* _Collected data entries_:
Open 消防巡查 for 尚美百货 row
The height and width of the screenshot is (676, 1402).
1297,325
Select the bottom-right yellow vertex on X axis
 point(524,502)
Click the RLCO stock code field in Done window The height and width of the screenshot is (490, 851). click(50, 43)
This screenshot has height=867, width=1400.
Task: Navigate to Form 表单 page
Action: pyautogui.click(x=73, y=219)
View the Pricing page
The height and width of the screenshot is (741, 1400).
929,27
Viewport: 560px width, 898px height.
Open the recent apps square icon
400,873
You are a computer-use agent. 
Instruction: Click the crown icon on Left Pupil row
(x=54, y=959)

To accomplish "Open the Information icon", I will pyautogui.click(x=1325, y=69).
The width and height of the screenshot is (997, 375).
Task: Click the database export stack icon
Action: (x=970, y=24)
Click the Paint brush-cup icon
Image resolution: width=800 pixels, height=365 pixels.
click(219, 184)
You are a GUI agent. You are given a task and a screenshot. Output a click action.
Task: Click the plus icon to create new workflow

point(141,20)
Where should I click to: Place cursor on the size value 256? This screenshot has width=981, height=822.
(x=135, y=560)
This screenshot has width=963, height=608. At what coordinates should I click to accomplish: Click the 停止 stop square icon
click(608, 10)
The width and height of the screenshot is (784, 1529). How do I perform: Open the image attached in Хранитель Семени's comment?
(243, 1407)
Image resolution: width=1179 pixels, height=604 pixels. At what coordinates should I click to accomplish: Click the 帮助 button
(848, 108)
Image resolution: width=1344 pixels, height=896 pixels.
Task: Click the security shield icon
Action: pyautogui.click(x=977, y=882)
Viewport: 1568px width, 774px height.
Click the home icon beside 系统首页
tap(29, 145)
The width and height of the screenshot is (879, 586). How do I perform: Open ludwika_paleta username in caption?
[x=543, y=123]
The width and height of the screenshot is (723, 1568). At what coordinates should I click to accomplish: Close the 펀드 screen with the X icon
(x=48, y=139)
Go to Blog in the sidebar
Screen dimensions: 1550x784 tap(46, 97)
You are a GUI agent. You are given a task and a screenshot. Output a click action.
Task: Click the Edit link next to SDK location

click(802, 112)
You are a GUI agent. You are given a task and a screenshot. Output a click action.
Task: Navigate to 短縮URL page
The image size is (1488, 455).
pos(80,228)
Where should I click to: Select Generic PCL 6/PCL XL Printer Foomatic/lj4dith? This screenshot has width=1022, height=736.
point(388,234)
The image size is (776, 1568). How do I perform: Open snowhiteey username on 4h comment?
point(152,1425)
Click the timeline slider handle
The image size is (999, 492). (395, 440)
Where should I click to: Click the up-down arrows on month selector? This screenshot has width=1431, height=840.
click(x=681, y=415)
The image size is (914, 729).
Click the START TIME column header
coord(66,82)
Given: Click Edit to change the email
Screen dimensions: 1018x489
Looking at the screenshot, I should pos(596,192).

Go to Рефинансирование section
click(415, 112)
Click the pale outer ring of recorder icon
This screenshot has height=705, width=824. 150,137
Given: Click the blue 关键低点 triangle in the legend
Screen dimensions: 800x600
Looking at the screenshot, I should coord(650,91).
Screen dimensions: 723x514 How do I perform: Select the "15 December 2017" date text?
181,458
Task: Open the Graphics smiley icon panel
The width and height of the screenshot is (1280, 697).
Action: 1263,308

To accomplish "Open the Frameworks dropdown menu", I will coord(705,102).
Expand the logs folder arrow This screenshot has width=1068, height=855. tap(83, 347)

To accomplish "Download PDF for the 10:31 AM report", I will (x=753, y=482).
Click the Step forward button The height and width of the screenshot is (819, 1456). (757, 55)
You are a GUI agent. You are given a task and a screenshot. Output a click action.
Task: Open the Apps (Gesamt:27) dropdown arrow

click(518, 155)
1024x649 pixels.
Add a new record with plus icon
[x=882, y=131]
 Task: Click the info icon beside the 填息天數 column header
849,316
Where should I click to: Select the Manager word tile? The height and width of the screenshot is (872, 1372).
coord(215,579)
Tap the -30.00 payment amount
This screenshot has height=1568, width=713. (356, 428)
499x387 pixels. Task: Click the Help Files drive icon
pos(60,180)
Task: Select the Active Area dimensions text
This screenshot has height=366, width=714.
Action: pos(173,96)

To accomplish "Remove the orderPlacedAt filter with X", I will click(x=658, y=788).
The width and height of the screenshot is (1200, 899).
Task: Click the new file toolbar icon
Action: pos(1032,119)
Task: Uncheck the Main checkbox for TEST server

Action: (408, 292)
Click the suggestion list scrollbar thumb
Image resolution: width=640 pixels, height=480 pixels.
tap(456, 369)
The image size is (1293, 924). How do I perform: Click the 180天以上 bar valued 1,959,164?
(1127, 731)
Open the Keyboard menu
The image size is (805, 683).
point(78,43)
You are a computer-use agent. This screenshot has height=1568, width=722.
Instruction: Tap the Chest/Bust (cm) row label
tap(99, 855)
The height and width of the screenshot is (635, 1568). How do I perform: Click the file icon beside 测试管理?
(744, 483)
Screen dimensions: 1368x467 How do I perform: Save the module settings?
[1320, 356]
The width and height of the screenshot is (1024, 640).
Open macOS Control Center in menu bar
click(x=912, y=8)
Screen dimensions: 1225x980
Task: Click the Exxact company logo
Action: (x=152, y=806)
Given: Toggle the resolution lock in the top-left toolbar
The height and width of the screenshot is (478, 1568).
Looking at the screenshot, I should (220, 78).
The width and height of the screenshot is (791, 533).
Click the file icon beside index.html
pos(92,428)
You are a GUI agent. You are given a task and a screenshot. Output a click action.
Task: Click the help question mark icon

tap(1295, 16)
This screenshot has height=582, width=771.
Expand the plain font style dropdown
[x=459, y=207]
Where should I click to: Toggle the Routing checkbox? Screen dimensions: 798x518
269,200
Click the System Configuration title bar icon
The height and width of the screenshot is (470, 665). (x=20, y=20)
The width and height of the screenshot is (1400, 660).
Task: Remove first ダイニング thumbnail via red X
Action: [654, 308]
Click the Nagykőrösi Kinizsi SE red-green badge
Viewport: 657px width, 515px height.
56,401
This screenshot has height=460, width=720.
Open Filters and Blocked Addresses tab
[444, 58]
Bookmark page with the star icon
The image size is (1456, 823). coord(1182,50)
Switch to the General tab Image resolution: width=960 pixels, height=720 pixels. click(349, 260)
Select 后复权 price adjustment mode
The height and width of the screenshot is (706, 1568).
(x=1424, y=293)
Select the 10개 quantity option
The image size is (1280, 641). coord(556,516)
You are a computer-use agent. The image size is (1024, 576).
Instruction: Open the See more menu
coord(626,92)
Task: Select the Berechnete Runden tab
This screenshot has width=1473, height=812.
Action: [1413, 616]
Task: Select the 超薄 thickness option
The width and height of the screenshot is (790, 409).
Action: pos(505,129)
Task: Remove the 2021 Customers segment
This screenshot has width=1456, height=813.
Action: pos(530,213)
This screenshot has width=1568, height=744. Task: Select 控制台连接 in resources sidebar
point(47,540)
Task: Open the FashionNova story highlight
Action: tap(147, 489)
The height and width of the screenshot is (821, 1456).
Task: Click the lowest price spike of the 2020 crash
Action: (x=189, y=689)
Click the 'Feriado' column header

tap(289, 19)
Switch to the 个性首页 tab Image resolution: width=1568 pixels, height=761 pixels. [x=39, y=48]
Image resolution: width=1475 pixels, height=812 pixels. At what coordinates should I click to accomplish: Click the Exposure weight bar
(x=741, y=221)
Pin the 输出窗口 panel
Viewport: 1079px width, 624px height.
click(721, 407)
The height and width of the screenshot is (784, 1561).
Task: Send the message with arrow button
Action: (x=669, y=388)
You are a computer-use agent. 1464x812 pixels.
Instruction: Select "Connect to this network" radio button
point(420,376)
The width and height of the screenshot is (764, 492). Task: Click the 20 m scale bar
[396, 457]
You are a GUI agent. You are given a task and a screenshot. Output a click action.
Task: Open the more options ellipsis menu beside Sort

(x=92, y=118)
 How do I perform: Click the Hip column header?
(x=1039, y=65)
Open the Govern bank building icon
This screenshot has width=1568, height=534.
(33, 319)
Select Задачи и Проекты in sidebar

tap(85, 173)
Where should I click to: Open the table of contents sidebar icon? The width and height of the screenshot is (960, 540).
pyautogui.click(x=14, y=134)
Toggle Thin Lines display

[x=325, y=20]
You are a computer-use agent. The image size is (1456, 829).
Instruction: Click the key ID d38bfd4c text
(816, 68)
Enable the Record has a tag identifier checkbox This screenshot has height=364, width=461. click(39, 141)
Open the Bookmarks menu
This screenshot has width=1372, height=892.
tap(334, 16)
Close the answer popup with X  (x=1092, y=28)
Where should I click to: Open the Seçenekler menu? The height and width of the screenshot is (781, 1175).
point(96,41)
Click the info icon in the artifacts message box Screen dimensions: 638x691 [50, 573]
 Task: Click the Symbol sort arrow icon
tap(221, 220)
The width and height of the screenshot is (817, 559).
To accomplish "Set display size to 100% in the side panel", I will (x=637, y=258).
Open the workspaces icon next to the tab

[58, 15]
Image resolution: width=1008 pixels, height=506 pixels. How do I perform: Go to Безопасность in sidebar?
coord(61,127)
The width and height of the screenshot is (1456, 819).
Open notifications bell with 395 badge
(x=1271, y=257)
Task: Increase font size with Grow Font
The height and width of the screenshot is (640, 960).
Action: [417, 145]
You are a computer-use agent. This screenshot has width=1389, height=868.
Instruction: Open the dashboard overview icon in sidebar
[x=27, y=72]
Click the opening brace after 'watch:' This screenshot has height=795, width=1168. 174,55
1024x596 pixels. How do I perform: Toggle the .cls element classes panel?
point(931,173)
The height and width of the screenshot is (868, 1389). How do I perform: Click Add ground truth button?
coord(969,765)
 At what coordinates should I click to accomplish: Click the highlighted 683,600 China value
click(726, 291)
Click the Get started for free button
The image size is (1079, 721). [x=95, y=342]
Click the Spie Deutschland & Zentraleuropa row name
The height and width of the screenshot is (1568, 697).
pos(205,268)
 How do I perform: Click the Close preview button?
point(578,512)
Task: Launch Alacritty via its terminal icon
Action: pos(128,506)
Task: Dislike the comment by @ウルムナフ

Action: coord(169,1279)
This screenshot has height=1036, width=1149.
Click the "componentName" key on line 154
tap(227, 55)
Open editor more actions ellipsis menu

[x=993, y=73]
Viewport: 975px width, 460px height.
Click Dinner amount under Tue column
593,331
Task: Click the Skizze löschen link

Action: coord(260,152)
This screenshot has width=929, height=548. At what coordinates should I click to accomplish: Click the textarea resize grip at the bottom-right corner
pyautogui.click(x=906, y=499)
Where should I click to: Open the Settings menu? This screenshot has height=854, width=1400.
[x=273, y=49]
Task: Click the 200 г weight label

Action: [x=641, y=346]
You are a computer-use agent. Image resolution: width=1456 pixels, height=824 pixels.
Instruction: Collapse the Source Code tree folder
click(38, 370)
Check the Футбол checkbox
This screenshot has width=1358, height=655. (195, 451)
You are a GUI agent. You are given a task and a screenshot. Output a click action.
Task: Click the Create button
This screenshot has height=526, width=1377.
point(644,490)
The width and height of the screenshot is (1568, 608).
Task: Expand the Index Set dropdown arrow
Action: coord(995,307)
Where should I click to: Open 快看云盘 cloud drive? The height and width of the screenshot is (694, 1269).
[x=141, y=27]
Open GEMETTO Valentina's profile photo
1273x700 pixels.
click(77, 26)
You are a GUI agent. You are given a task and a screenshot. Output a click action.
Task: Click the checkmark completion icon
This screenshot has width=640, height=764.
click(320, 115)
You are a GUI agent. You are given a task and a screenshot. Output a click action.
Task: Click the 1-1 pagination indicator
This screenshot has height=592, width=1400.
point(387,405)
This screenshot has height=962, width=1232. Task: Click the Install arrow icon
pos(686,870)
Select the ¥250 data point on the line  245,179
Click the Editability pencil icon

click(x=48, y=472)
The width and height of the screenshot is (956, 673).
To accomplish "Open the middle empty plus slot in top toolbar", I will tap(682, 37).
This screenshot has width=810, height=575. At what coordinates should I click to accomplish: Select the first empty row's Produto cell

* _Work instructions_: Retype the lines of the listing above, starting at the line that contains "Open editor more actions ellipsis menu" and ending after the line that contains "pos(686,870)", keeping every character unchanged.

* _Problem solution_:
Open editor more actions ellipsis menu

[x=993, y=73]
Viewport: 975px width, 460px height.
Click Dinner amount under Tue column
593,331
Task: Click the Skizze löschen link

Action: coord(260,152)
This screenshot has width=929, height=548. At what coordinates should I click to accomplish: Click the textarea resize grip at the bottom-right corner
pyautogui.click(x=906, y=499)
Where should I click to: Open the Settings menu? This screenshot has height=854, width=1400.
[x=273, y=49]
Task: Click the 200 г weight label

Action: [x=641, y=346]
You are a computer-use agent. Image resolution: width=1456 pixels, height=824 pixels.
Instruction: Collapse the Source Code tree folder
click(38, 370)
Check the Футбол checkbox
This screenshot has width=1358, height=655. (195, 451)
You are a GUI agent. You are given a task and a screenshot. Output a click action.
Task: Click the Create button
This screenshot has height=526, width=1377.
point(644,490)
The width and height of the screenshot is (1568, 608).
Task: Expand the Index Set dropdown arrow
Action: coord(995,307)
Where should I click to: Open 快看云盘 cloud drive? The height and width of the screenshot is (694, 1269).
[x=141, y=27]
Open GEMETTO Valentina's profile photo
1273x700 pixels.
click(77, 26)
You are a GUI agent. You are given a task and a screenshot. Output a click action.
Task: Click the checkmark completion icon
This screenshot has width=640, height=764.
click(320, 115)
You are a GUI agent. You are given a task and a screenshot. Output a click action.
Task: Click the 1-1 pagination indicator
This screenshot has height=592, width=1400.
point(387,405)
This screenshot has height=962, width=1232. Task: Click the Install arrow icon
pos(686,870)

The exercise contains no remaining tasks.